§ PROBLEMS AND TASKS
1 – In the text on fentanyl overdose deaths, what does Dr. Karen Hacker say is the problem with fentanyl, given how strong it is? Answer in one to three sentences.
2 – Retype the stretch of the fentanyl overdose text from "The synthetic opioid" through "and toxicology reports." with no changes.

§ SELECTED TEXT
——————————

The number of fentanyl-related deaths surpassed heroin-related deaths for the first time in Westmoreland and Allegheny counties last year .
Of the 174 drug overdose deaths investigated by the Westmoreland County Coroner's Office in 2016, fentanyl was present in 109 cases, heroin in 94. In 2015, there were 124 overdose deaths in the county; fentanyl was involved in 24 and heroin in 56. Both drugs were present in some cases.
In Allegheny County last year, 650 people died of drug overdoses, with fentanyl present in 412, heroin in 330. That's a shift from 2015, when 424 died and fentanyl was found in 126 cases, heroin in 284 cases.
The synthetic opioid was developed as a painkiller and anesthetic for pharmaceutical uses, but it has become an attractive substance to manufacture illicitly in laboratories. New forms—which can be made by tweaking the molecular structure—regularly pop up in heroin stamp bags and toxicology reports.
Fentanyl is many times stronger than heroin, said Dr. Karen Hacker, director of the Allegheny County Health Department. "The problem is it looks basically the same as heroin."
Investigations into five Westmoreland overdose deaths in recent months uncovered the use of carfentanil, a potent elephant tranquilizer, Bacha said, and a toxicology report this week showed that the blood of an overdose victim contained four different types of fentanyl. Allegheny County Medical Examiner Dr. Karl Williams said his office has seen nine carfentanil cases so far in 2017, compared to none in 2016.

——————————

§ INPUT DATA
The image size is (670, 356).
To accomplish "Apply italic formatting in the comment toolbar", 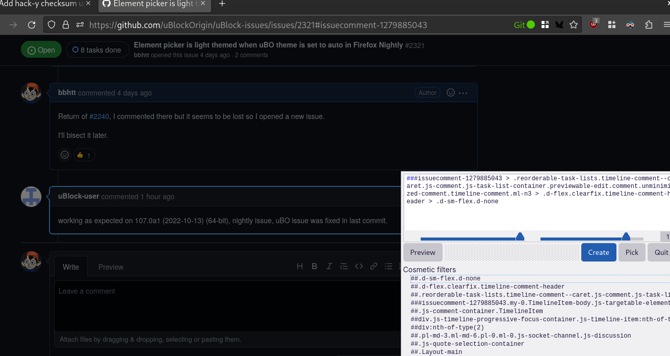I will 329,266.
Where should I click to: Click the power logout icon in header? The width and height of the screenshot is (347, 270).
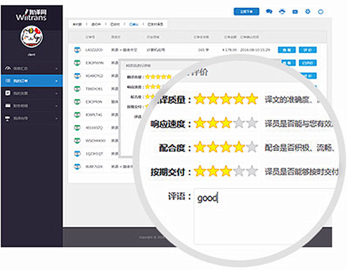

——————————

§ ANSWERS FOR EACH ITEM
1 – Dr. Karen Hacker says fentanyl is many times stronger than heroin. The problem, she says, is that it looks basically the same as heroin.

2 –
The synthetic opioid was developed as a painkiller and anesthetic for pharmaceutical uses, but it has become an attractive substance to manufacture illicitly in laboratories. New forms—which can be made by tweaking the molecular structure—regularly pop up in heroin stamp bags and toxicology reports.